I refer further to the statement of VG Wort: https://www.vgwort.de/fileadmin/pdf/stellungnahmen/Stellungnahme_Umsetzung_EU-Richtlinien.pdf
Morten Rosenmeier, Professor of copyright law and chairman of the Committee for the Protection of Scientific and Scholarly Work (UBVA) – Denmark
It takes thousands of hours to write a copyright textbook. If the law students are to learn anything it simply has to be of high quality. Much of it is written in my spare time, including weekends and holidays. Copyright and licensing provides an important economic incentive for me, as well as for the publisher who publishes the book. It is not acceptable that EU Member States’ implementation of the new EU copyright law could leave authors in a position where their work is used/copied for free. Why would I spend all that time and effort writing a textbook if everybody can just copy it for free? If I have no remuneration when my textbook is copied, it will no doubt lessen my incentive to spend thousands of hours writing it. If works can be used without limits and remuneration it will no doubt mean that we will get fewer textbooks and the ones we will get will be of a lower quality than the ones we have now.

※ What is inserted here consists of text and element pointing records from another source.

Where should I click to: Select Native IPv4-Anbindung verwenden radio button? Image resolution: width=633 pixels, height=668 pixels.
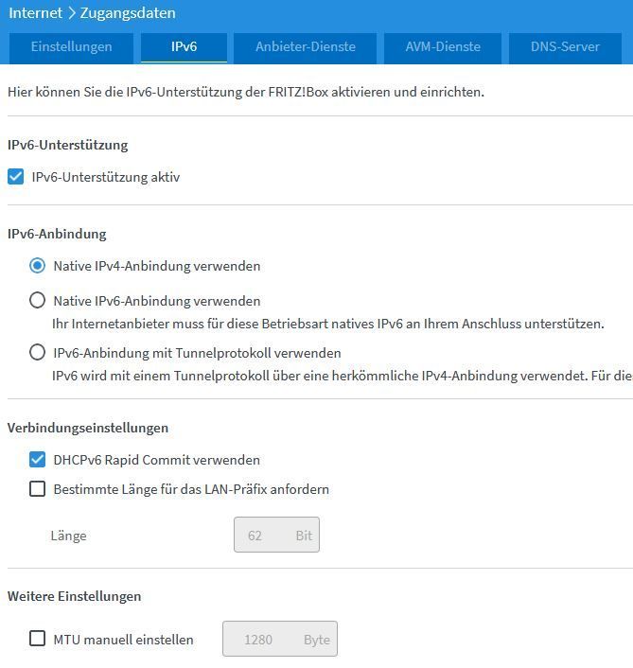tap(38, 266)
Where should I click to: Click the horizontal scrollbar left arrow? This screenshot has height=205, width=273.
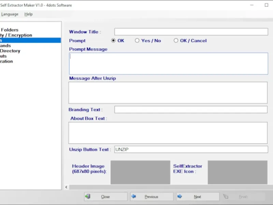(66, 187)
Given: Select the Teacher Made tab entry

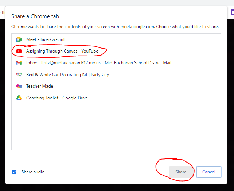Looking at the screenshot, I should 40,86.
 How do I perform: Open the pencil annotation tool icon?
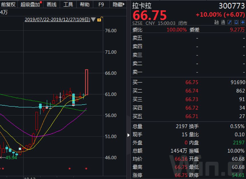point(229,22)

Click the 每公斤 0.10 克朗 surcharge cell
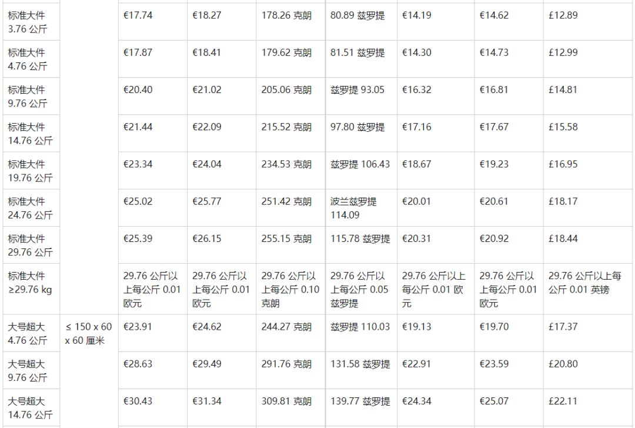[x=290, y=290]
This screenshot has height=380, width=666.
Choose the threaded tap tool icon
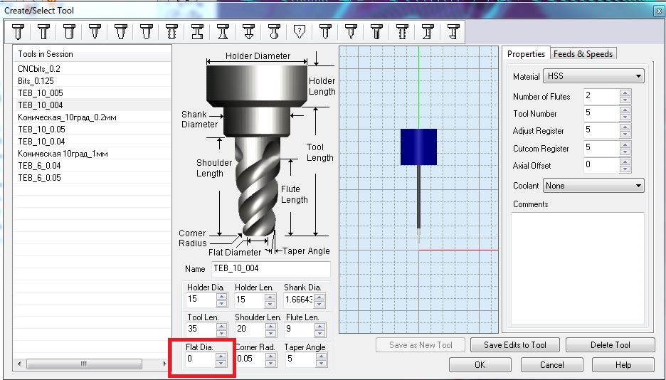[x=171, y=31]
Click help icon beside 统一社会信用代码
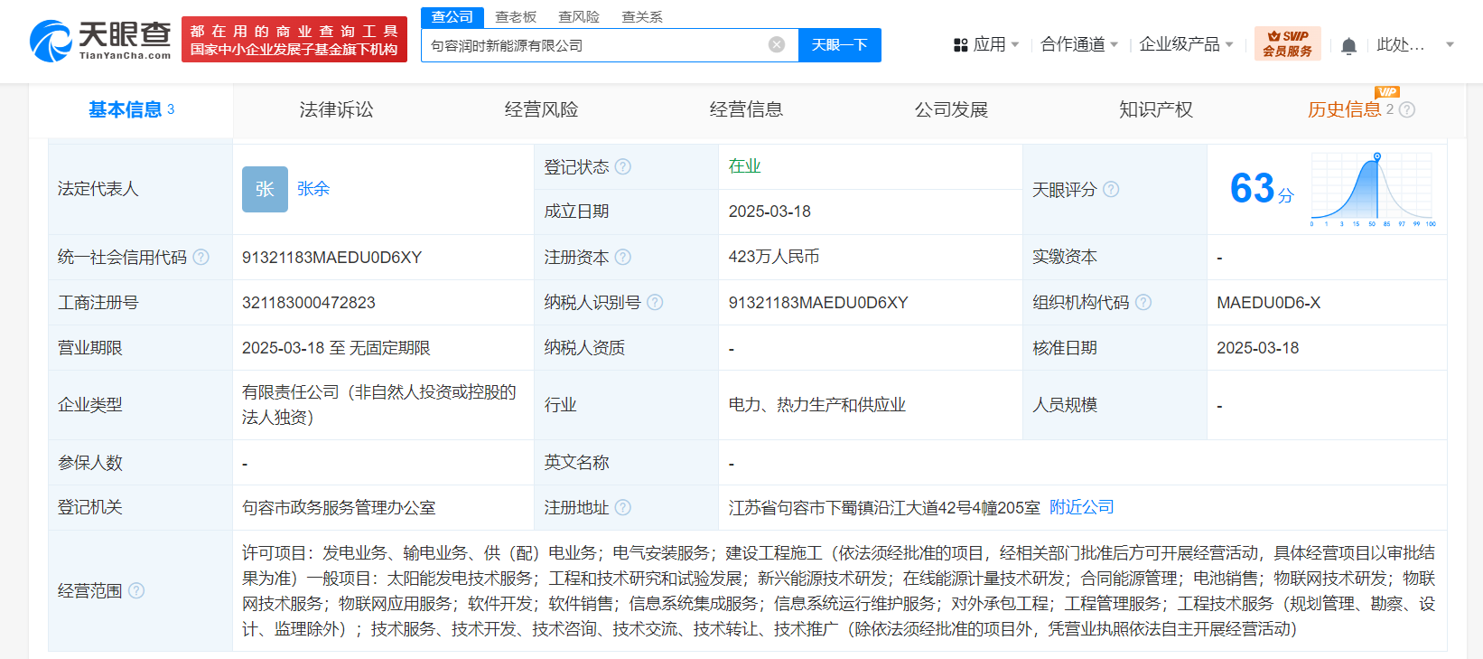1483x659 pixels. [201, 258]
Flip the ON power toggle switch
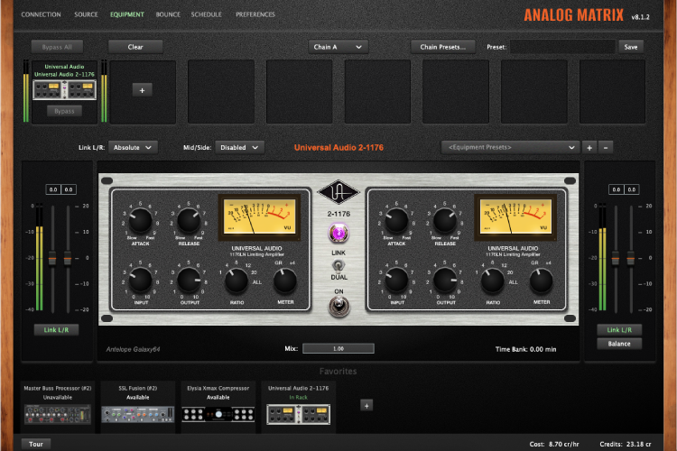This screenshot has width=677, height=451. click(x=339, y=307)
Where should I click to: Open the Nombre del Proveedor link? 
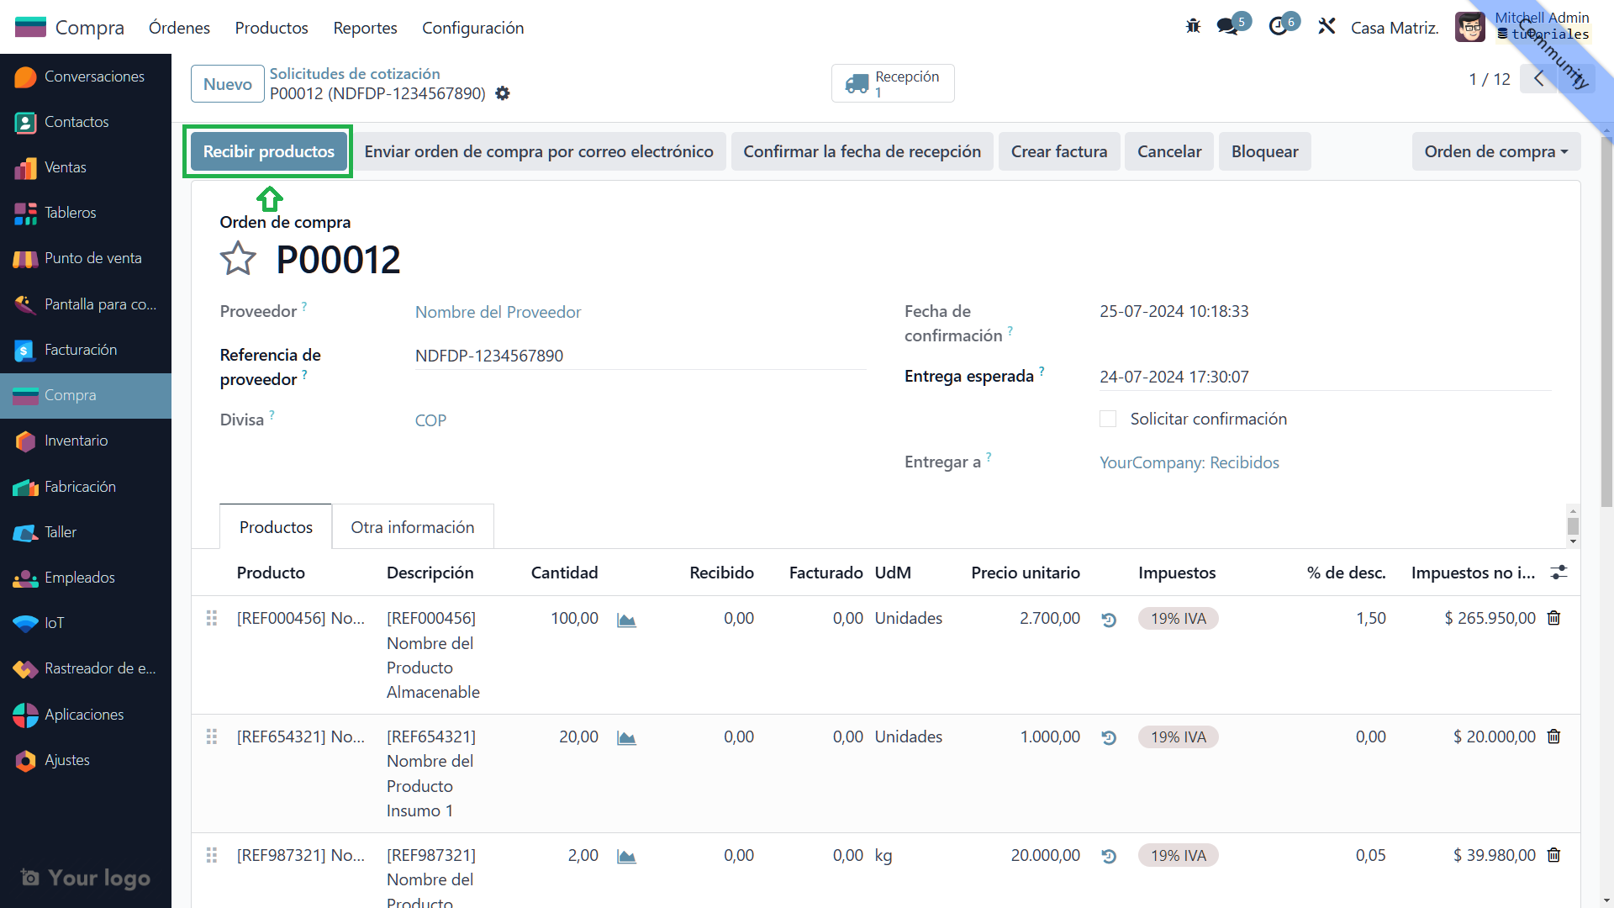498,312
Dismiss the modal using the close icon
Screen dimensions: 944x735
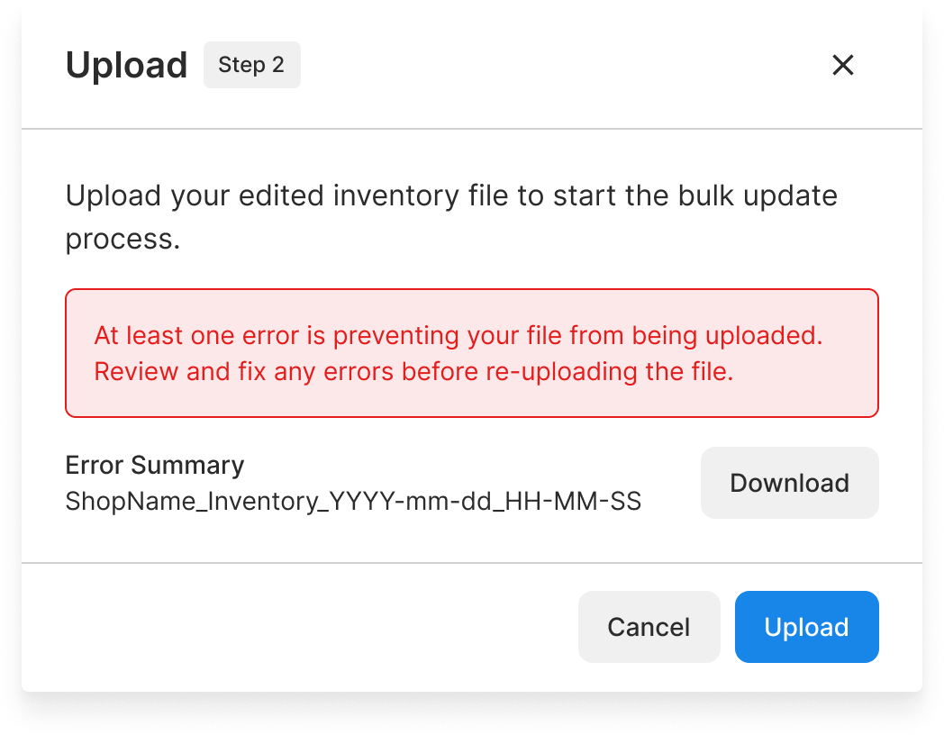[x=843, y=65]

Carlos Fortea, Author, translator and teacher at the Universidad Complutense de Madrid – Spain
My life revolves around the book, because I am a novellist, because I am a translator, because I am a university professor. This triple condition has made me aware, since a long time ago, both of the fundamental importance of copyright and the need to guarantee the right to information.
For many authors, copyright is not only a form of property, but a source of livelihood: living to write entails living from writing, and that implies that it is necessary to respect creation and remunerate it. This applies to the direct creation by authors, indirect creation by translators, and the scientific creation by professors.
We are dealing with a task with high added value: it requires many years of formation, much trial and error, much effort, constant updating. From it live many other members of the value chain of the book. Even then, we understand it is necessary to enable students and readers to access part of our work, but this must be done with fair conditions. And fair conditions mean licences, rules, the agreed remuneration that allows us to carry on with our work. To respect creation is to respect culture.